= Data supplied =
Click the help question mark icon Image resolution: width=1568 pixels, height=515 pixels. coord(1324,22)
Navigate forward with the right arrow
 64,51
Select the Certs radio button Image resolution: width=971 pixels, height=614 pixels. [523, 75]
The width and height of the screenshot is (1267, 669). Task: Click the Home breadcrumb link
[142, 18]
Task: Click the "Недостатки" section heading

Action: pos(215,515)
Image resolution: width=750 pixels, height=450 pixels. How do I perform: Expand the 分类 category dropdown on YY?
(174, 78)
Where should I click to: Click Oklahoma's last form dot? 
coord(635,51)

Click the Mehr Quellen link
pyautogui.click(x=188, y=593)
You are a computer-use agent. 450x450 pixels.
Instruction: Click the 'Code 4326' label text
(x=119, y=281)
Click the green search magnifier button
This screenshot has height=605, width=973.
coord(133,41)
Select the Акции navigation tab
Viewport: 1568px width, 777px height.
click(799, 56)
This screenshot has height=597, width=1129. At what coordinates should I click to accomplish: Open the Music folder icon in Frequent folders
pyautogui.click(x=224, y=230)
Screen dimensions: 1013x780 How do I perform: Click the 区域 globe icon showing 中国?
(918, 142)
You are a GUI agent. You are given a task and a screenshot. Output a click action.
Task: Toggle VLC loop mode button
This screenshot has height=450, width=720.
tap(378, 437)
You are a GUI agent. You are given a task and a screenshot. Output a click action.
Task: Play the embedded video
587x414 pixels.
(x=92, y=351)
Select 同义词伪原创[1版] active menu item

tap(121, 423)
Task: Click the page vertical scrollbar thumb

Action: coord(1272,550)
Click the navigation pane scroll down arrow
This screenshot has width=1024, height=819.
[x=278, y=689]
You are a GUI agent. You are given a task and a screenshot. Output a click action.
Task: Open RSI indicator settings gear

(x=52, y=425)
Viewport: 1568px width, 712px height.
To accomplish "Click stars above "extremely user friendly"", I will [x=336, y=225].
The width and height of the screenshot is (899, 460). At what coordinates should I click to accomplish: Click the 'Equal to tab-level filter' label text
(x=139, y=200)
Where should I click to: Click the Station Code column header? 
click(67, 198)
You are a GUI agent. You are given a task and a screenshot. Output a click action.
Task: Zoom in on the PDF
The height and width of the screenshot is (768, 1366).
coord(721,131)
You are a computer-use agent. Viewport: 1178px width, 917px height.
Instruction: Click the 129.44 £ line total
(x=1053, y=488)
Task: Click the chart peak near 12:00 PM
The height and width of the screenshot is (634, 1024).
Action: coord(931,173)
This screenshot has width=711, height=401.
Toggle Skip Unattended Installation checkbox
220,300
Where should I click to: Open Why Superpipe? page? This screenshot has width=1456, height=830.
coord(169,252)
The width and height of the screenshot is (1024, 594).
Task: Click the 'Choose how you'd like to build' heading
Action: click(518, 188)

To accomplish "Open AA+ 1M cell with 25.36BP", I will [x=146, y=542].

= Prompt =
The word "navigation" appears in some of the lines above. Copy those lines.

= Response to the exercise =
Select the Акции navigation tab
Click the navigation pane scroll down arrow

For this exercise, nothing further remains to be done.